The proposed program would sell reinsurance to the states, providing coverage over and above the levels of coverage that state disaster insurance programs pay out following hurricanes or earthquakes. It would also allow states to resell this reinsurance coverage to private insurance companies within the state through an auction process. This reinsurance would kick in to pay for damages of as little as $2 billion, and the federal government would be required to pay as much as $25 billion per year to reimburse disaster-related losses.
Taxpayers should be on their guard. Though the federal reinsurance coverage is supposed to be funded by the premiums that states would pay into the disaster fund for their coverage, in practice, similar programs like flood insurance have failed to meet this standard. While a disaster reinsurance program may be started with every intention of being self-funding, political factors will ultimately outweigh economic ones. In order to provide homeowners in disaster-prone states with lower insurance premiums, taxpayers in other states may have to shoulder the costs of those disasters.

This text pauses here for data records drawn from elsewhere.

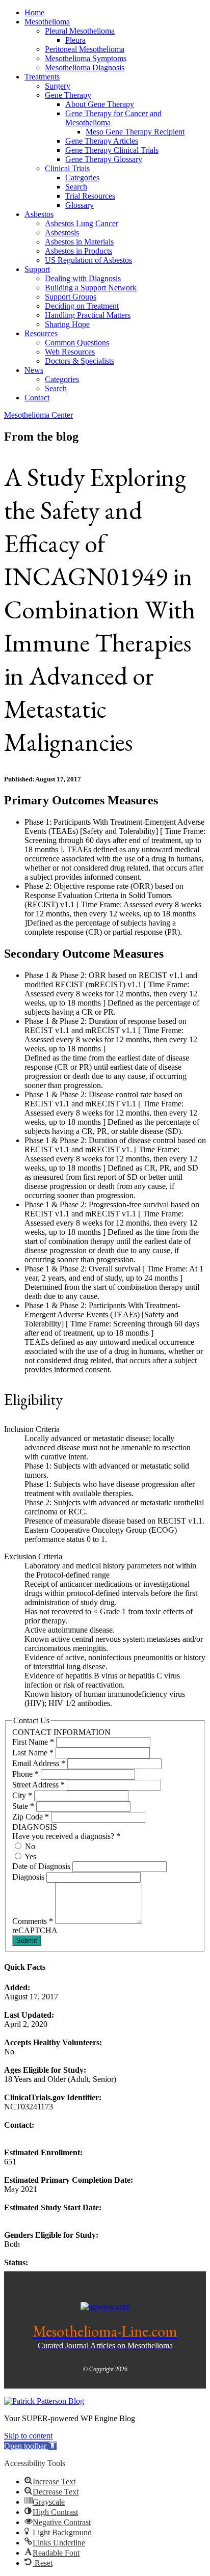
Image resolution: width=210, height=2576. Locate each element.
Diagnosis (29, 1877)
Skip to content (28, 2435)
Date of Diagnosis (42, 1866)
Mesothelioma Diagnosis (84, 67)
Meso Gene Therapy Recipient (135, 131)
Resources (41, 333)
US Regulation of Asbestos (88, 260)
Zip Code (30, 1816)
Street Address (38, 1784)
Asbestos (39, 214)
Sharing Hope (67, 324)
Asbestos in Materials (79, 241)
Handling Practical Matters (87, 315)
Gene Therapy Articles (101, 141)
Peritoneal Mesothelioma (84, 49)
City (22, 1795)
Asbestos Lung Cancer (81, 223)
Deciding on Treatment (82, 306)
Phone (25, 1774)
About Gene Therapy (99, 104)
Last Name (33, 1752)
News (33, 370)
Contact (36, 397)
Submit (26, 1940)
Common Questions (77, 342)
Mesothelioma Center (38, 415)
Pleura (75, 40)
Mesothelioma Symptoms (85, 58)
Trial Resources (90, 196)
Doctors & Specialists (79, 361)
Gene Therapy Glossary (103, 159)
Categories (82, 177)
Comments (32, 1921)
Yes (29, 1856)
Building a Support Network (91, 287)
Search (76, 186)
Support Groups (70, 296)
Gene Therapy (68, 95)
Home (34, 12)
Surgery (57, 86)
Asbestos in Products (78, 251)
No (29, 1846)
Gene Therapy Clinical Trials (112, 150)
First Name (33, 1742)
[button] (30, 2446)
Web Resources (70, 351)
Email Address (38, 1763)
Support (37, 269)
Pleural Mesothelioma (80, 30)
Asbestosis (62, 232)
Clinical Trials (67, 168)
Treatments (42, 76)
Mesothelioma (47, 21)
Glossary (79, 205)
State (23, 1806)
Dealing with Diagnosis (83, 278)
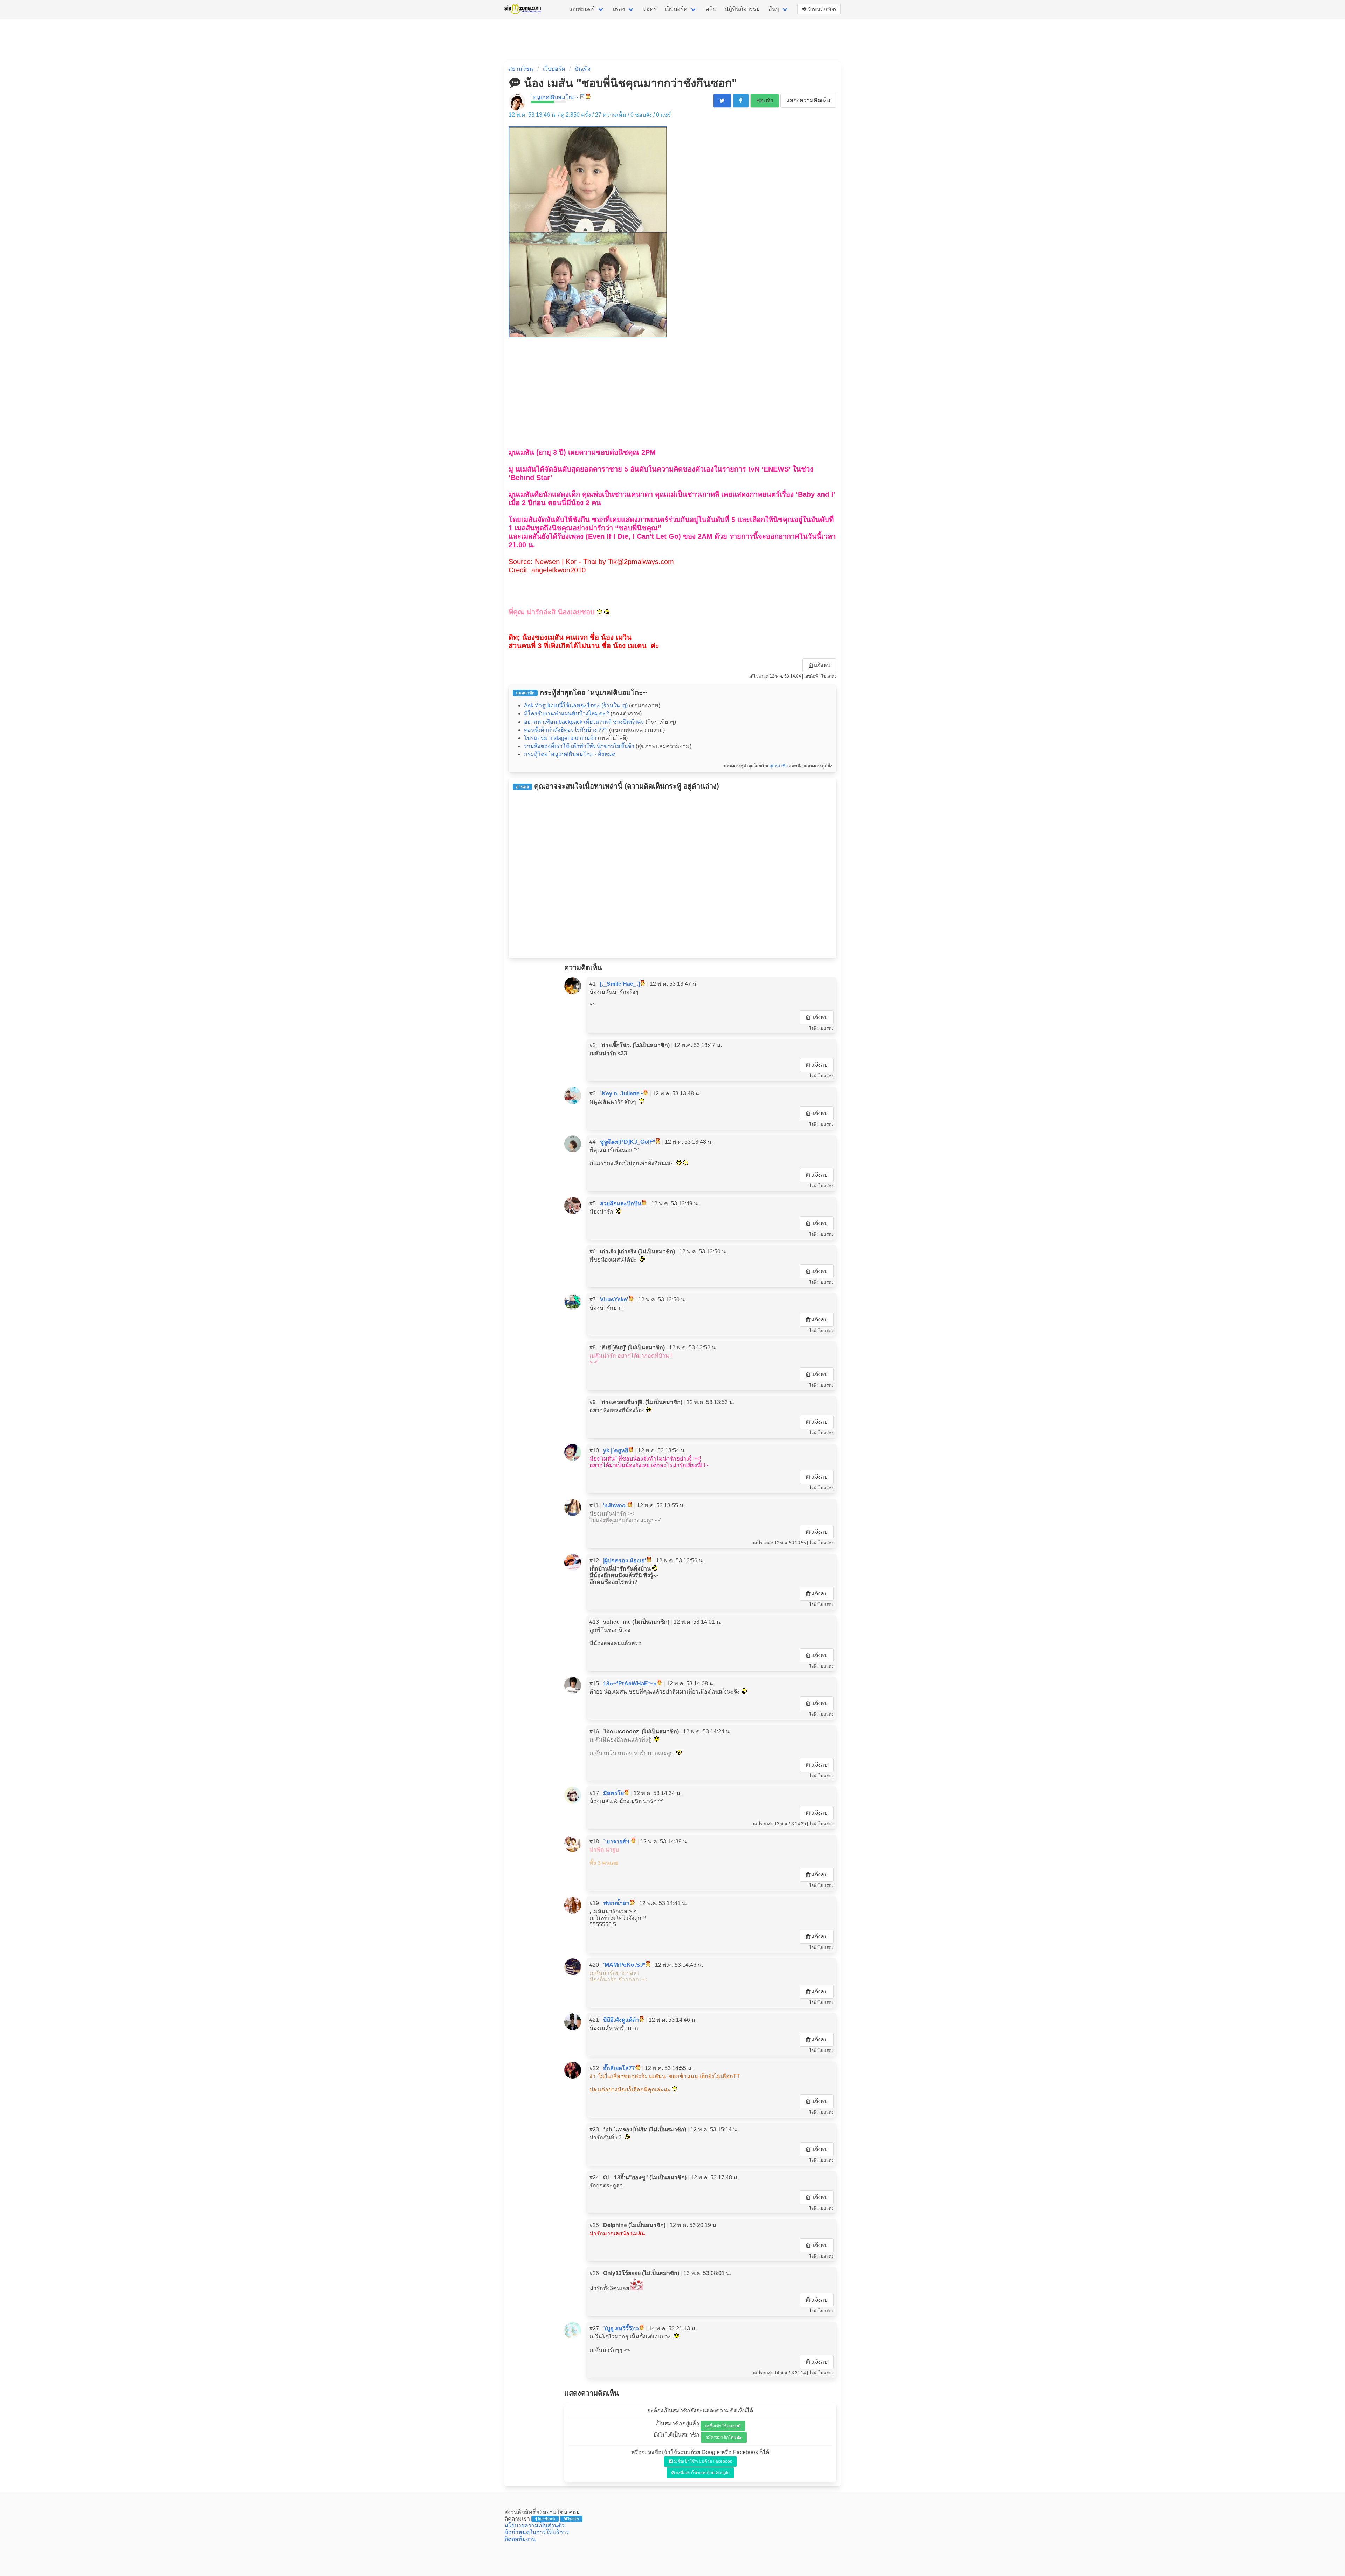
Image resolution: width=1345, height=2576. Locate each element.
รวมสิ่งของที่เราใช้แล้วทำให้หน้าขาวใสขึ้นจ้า (579, 746)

Political Considerations. Unlike private insurance, government insurance is more concerned with handing out money than it is with balancing the books. Since governments do not have the same financial pressures that private companies have, the pricing of government insurance is often influenced more by political considerations than it is by actuarial or economic ones. If homeowners, under this legislation, were to have trouble obtaining new coverage after a disaster, the federal government would be heavily pressured by the states and other interests to reduce the cost of its coverage. In addition, H.R. 219 provides the reinsurance fund with a costly escape hatch. If the fund should find itself short of cash, it can just borrow money from the treasury to make up the difference. That means the federal government can simply force taxpayers in the rest of the country to subsidize the losses of homeowners in disaster-prone states. Why bother to make ends meet under these conditions?
Private Capacity Has Grown. Making federal reinsurance so readily available—paying out in the event of a disaster with damages of as little as $2 billion¾ is unnecessary and counterproductive. Private industry has already handled much more costly events. According to the Insurance Information Institute, the 1994 Northridge Earthquake cost $12.5 billion, while Hurricane Andrew in 1992 had a price tag of $15.5 billion. Since these disasters, the capacity of the private insurance industry has only grown. Reinsurance availability has increased so significantly that the cost of coverage is decreasing. Innovative financial products, such as new securities and bonds are being developed to allow insurers to tap into wider capital markets for needed funds in the event of a major disaster. These private market developments would all be put in jeopardy by H.R. 219. Instead of encouraging private approaches to the funding of disaster risks, this legislation would invite more intervention by state and federal governments in the homeowners insurance market.
Risk-Based Insurance. This government insurance plan would also distort important incentives created by true risk-based premiums. Market-priced insurance correctly tells a homeowner that owning a home that’s in the path of a hurricane can be an expensive proposition. By artificially making it cheaper to insure property in high-risk areas, H.R. 219 instead would subsidize construction and paves the way for costlier disasters in the future.
This legislation is being supported by officials in states such as Florida and California, and also by some insurance companies that have found themselves overexposed in disaster-prone states. The federal government should not, however, relieve insurance companies, state governments, or homeowners of the consequences of their risk-management decisions. There is no justification for passing along their costs to taxpayers in the rest of the country.
If Congress and the states wish to constructively address the issue of natural disasters and insurance, they should pay greater heed to the regulatory impediments that currently limit the amount of coverage the private market can offer. Rate regulation at the state level, as well as federal taxation of insurer reserves, prevent insurers from raising and maintaining the capital required to pay for natural disasters. Freeing up the private market will, in the long run, prove far more productive than creating yet another federal subsidy program.